A 1996 commercial told parents that four out of five pediatricians recommend Gerber baby food. "Sounds like a pretty solid endorsement, doesn’t it?" asks Johnson. "The actual number was just 12%. Gerber cherry-picked data to make their point, and ignored data points that contradicted it."
Instead of looking at pediatricians as a whole, Gerber looked only at those who recommended baby food and named a specific brand. "That’s very different," says Johnson.

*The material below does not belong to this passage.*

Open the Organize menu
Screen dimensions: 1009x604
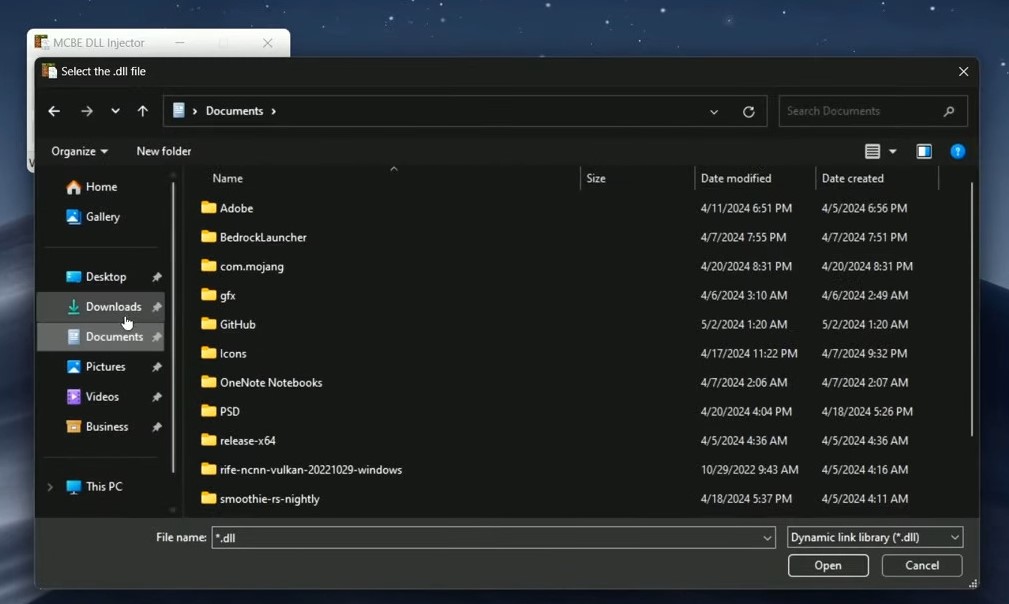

The Federal Trade Commission thought so, too, and faulted Gerber for failing to clearly disclose the fact that it was only counting a selection of pediatricians.
In order to know if data has been cherry-picked, Johnson says you have to know how much original data exists and ask questions about where the data came from. Read the fine print, and think about whether the data was selected in a specific way, and whether that method had bias toward a certain outcome.
A headline from a 2015 People.com article said, "Living Near a Starbucks Will Increase Your Home’s Value." Before you move closer to Starbucks, Johnson says you need to step back and understand what’s truly driving the data.
"It might be that Starbucks puts their stores in neighborhood with more expensive homes," he says. "Or maybe Starbucks puts its stores in the center of towns and villages and home prices rise faster in those areas. We don’t know, and that’s the point."
While there may be a relationship between two variables, you can’t know if it’s meaningful if other variables have been omitted, says Johnson. Start by asking the question, "What else could explain this?" It’s possible that Starbucks is really making your home worth more, but it’s possible that Starbucks could serve as a proxy for other things that improve it as well?
When using data, Johnson says it’s important to look at the big picture. "Don’t be afraid of numbers, they’re just numbers," he says. "Stop, think and use your intuition. When you see a new a number or phrase in a new study said, look closely and ask questions. Does the person or organization have an agenda? How might that cause them to skew numbers? Statistical literacy is empowering."